Task
What follows is a listing to be transcribed exactly.
☆ ☆ ☆ ☆ ☆ ☆ ☆
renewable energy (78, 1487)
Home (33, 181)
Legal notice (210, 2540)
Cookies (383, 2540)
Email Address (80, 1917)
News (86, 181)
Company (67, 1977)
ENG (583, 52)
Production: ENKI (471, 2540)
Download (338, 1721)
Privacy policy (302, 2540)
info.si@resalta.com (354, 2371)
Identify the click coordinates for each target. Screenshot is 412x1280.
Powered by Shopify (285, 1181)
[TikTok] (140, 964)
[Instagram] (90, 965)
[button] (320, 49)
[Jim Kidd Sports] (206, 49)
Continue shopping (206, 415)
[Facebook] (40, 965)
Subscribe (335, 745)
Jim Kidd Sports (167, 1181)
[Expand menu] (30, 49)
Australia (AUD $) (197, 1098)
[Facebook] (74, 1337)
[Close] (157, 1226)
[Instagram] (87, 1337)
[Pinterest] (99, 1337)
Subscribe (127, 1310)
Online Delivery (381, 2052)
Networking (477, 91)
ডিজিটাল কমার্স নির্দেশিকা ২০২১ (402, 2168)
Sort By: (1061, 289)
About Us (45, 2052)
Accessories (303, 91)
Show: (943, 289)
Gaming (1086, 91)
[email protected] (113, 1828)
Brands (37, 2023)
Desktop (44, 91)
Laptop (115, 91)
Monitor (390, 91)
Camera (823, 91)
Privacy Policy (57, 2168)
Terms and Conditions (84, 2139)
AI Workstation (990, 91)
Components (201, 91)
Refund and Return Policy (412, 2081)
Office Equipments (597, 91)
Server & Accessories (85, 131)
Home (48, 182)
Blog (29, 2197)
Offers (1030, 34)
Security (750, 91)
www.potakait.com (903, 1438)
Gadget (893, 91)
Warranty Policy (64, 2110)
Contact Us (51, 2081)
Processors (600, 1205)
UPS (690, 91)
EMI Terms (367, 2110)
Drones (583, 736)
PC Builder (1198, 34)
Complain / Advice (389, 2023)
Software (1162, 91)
☆ ☆ ☆ ☆ ☆ ☆ ☆
Answer below
renewable energy (78, 1487)
Home (33, 181)
Legal notice (210, 2540)
Cookies (383, 2540)
Email Address (80, 1917)
News (86, 181)
Company (67, 1977)
ENG (583, 52)
Production: ENKI (471, 2540)
Download (338, 1721)
Privacy policy (302, 2540)
info.si@resalta.com (354, 2371)
Identify the click coordinates for each target. Screenshot is 412x1280.
Powered by Shopify (285, 1181)
[TikTok] (140, 964)
[Instagram] (90, 965)
[button] (320, 49)
[Jim Kidd Sports] (206, 49)
Continue shopping (206, 415)
[Facebook] (40, 965)
Subscribe (335, 745)
Jim Kidd Sports (167, 1181)
[Expand menu] (30, 49)
Australia (AUD $) (197, 1098)
[Facebook] (74, 1337)
[Close] (157, 1226)
[Instagram] (87, 1337)
[Pinterest] (99, 1337)
Subscribe (127, 1310)
Online Delivery (381, 2052)
Networking (477, 91)
ডিজিটাল কমার্স নির্দেশিকা ২০২১ (402, 2168)
Sort By: (1061, 289)
About Us (45, 2052)
Accessories (303, 91)
Show: (943, 289)
Gaming (1086, 91)
[email protected] (113, 1828)
Brands (37, 2023)
Desktop (44, 91)
Laptop (115, 91)
Monitor (390, 91)
Camera (823, 91)
Privacy Policy (57, 2168)
Terms and Conditions (84, 2139)
AI Workstation (990, 91)
Components (201, 91)
Refund and Return Policy (412, 2081)
Office Equipments (597, 91)
Server & Accessories (85, 131)
Home (48, 182)
Blog (29, 2197)
Offers (1030, 34)
Security (750, 91)
www.potakait.com (903, 1438)
Gadget (893, 91)
Warranty Policy (64, 2110)
Contact Us (51, 2081)
Processors (600, 1205)
UPS (690, 91)
EMI Terms (367, 2110)
Drones (583, 736)
PC Builder (1198, 34)
Complain / Advice (389, 2023)
Software (1162, 91)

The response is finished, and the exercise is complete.